Phase-engineered Non-degenerate Sliding Ferroelectricity Enables Tunable Photovoltaics in Monolayer Janus In2S2Se

TL;DR

This paper introduces phase-engineered non-degenerate sliding ferroelectric phases in monolayer Janus In2S2Se, enabling tunable and enhanced photovoltaic effects through reversible phase transitions and polarization control.

Contribution

It demonstrates the synthesis and phase transition mechanisms of non-degenerate sliding ferroelectric phases in Janus In2S2Se, leading to tunable photovoltaic properties.

Findings

WZ' to ZB' transition increases carrier mobility and induces an indirect-to-direct band gap change.

WZ' phase exhibits superior photoelectric efficiency in visible light.

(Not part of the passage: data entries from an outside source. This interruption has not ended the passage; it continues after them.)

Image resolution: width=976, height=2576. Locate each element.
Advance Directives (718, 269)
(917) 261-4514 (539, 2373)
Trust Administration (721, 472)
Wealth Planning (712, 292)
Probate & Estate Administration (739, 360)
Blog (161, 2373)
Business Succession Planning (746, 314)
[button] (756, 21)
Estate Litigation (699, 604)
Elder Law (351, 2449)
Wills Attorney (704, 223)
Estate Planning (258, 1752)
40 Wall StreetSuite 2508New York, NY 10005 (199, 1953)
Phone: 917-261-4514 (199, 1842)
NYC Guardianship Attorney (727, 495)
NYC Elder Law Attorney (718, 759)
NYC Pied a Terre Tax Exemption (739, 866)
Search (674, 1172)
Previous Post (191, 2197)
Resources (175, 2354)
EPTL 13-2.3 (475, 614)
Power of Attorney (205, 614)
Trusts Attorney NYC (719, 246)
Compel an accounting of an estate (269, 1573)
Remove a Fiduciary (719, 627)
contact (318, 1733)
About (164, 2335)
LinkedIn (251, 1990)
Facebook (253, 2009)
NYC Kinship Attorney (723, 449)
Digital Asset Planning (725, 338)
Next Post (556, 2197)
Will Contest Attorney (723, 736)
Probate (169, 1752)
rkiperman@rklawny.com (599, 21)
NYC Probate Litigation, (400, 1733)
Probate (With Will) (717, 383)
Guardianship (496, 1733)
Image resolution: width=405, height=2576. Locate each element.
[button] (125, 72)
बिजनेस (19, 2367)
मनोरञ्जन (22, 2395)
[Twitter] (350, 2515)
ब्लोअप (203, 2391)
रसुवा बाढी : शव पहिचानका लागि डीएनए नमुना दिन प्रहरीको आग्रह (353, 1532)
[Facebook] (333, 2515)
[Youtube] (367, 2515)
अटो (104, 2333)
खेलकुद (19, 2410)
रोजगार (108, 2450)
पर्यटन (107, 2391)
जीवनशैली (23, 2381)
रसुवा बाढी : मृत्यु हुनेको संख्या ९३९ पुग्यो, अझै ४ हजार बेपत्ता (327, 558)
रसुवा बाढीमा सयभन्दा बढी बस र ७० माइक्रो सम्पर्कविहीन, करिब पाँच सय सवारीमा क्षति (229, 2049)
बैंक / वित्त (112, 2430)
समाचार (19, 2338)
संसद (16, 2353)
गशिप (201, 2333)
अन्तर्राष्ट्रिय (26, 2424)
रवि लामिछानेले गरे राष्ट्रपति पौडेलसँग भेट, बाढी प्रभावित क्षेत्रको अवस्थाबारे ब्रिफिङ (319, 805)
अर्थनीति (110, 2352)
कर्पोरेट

Distinct photovoltaic behaviors are achieved through phase engineering of ferroelectricity.

Abstract

Two-dimensional sliding ferroelectrics, with their enhanced efficiencies of charge separation and tunability, constitute promising platforms for next-generation photovoltaic devices. However, recent systems predominantly exhibit dual degenerate polarization states with weak intensity, hindering the optimal manipulations of photovoltaic effects through sliding ferroelectricity. Here, we address this limitation by introducing two strengthened and distinct non-degenerate sliding ferroelectric phases (WZ' and ZB') in Janus In2S2Se, which can be achieved by Se-to-S substitution in monolayer In2Se3. First-principles calculations validate the experimental synthesis of this structure and its capability for reversible phase transitions triggered by atomic layer sliding, and a series of superior photovoltaic performances are demonstrated in such unique Janus In2S2Se, accompanied by a detailed analysis of how non-degenerate sliding ferroelectricity modulates distinct photovoltaic characteristics. The WZ' to ZB' transition can increase the carrier mobility and moderate the band gap while inducing an indirect-to-direct transition, yielding a marked red-shift and enhancement of the photocurrent peak in the infrared spectrum. Conversely, the WZ' phase, benefiting from enhanced polarization, delivers superior photoelectric conversion efficiency in the visible light region. This work establishes a phase-engineered framework of how non-degenerate sliding ferroelectricity orchestrates distinct photovoltaic behaviors, and the intrinsic physical correlations may offer novel perspectives for designing and regulating innovative photovoltaic devices.